[EXERCISE DIRECTIONS]
Copy every record exactly.
++++++++++++++++++++
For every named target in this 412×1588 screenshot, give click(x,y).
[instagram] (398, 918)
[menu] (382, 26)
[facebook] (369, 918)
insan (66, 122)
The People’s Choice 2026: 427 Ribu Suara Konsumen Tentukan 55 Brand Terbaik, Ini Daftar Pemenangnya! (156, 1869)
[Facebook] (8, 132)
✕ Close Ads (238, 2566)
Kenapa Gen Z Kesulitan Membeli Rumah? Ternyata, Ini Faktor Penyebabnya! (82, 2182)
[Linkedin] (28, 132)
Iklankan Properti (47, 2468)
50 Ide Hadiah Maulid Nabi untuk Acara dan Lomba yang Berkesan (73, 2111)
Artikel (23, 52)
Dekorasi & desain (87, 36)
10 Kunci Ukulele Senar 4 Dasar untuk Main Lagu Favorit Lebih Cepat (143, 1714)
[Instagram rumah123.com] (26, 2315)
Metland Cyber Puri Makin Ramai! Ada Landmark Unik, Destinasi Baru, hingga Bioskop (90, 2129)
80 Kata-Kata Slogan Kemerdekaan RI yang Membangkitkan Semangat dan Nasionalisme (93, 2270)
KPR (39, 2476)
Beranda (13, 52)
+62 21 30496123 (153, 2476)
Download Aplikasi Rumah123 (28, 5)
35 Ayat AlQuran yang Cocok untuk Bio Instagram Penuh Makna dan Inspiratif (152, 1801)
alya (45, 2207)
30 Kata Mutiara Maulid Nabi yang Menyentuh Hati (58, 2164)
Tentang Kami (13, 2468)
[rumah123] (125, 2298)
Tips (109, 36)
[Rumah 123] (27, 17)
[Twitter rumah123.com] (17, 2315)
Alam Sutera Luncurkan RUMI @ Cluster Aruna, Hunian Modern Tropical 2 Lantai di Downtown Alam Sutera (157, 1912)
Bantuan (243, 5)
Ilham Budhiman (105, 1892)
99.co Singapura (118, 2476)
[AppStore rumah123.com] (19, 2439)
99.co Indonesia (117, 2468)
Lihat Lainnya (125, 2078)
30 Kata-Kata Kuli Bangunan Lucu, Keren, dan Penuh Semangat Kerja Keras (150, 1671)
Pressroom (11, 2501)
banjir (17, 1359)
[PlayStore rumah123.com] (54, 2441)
++++++++++++++++++++
[RESPONSE TO THE TASK]
For every named target in this 412×1588 screenshot, give click(x,y).
[instagram] (398, 918)
[menu] (382, 26)
[facebook] (369, 918)
insan (66, 122)
The People’s Choice 2026: 427 Ribu Suara Konsumen Tentukan 55 Brand Terbaik, Ini Daftar Pemenangnya! (156, 1869)
[Facebook] (8, 132)
✕ Close Ads (238, 2566)
Kenapa Gen Z Kesulitan Membeli Rumah? Ternyata, Ini Faktor Penyebabnya! (82, 2182)
[Linkedin] (28, 132)
Iklankan Properti (47, 2468)
50 Ide Hadiah Maulid Nabi untuk Acara dan Lomba yang Berkesan (73, 2111)
Artikel (23, 52)
Dekorasi & desain (87, 36)
10 Kunci Ukulele Senar 4 Dasar untuk Main Lagu Favorit Lebih Cepat (143, 1714)
[Instagram rumah123.com] (26, 2315)
Metland Cyber Puri Makin Ramai! Ada Landmark Unik, Destinasi Baru, hingga Bioskop (90, 2129)
80 Kata-Kata Slogan Kemerdekaan RI yang Membangkitkan Semangat dan Nasionalisme (93, 2270)
KPR (39, 2476)
Beranda (13, 52)
+62 21 30496123 (153, 2476)
Download Aplikasi Rumah123 (28, 5)
35 Ayat AlQuran yang Cocok untuk Bio Instagram Penuh Makna dan Inspiratif (152, 1801)
alya (45, 2207)
30 Kata Mutiara Maulid Nabi yang Menyentuh Hati (58, 2164)
Tentang Kami (13, 2468)
[rumah123] (125, 2298)
Tips (109, 36)
[Rumah 123] (27, 17)
[Twitter rumah123.com] (17, 2315)
Alam Sutera Luncurkan RUMI @ Cluster Aruna, Hunian Modern Tropical 2 Lantai di Downtown Alam Sutera (157, 1912)
Bantuan (243, 5)
Ilham Budhiman (105, 1892)
99.co Singapura (118, 2476)
[AppStore rumah123.com] (19, 2439)
99.co Indonesia (117, 2468)
Lihat Lainnya (125, 2078)
30 Kata-Kata Kuli Bangunan Lucu, Keren, dan Penuh Semangat Kerja Keras (150, 1671)
Pressroom (11, 2501)
banjir (17, 1359)
[PlayStore rumah123.com] (54, 2441)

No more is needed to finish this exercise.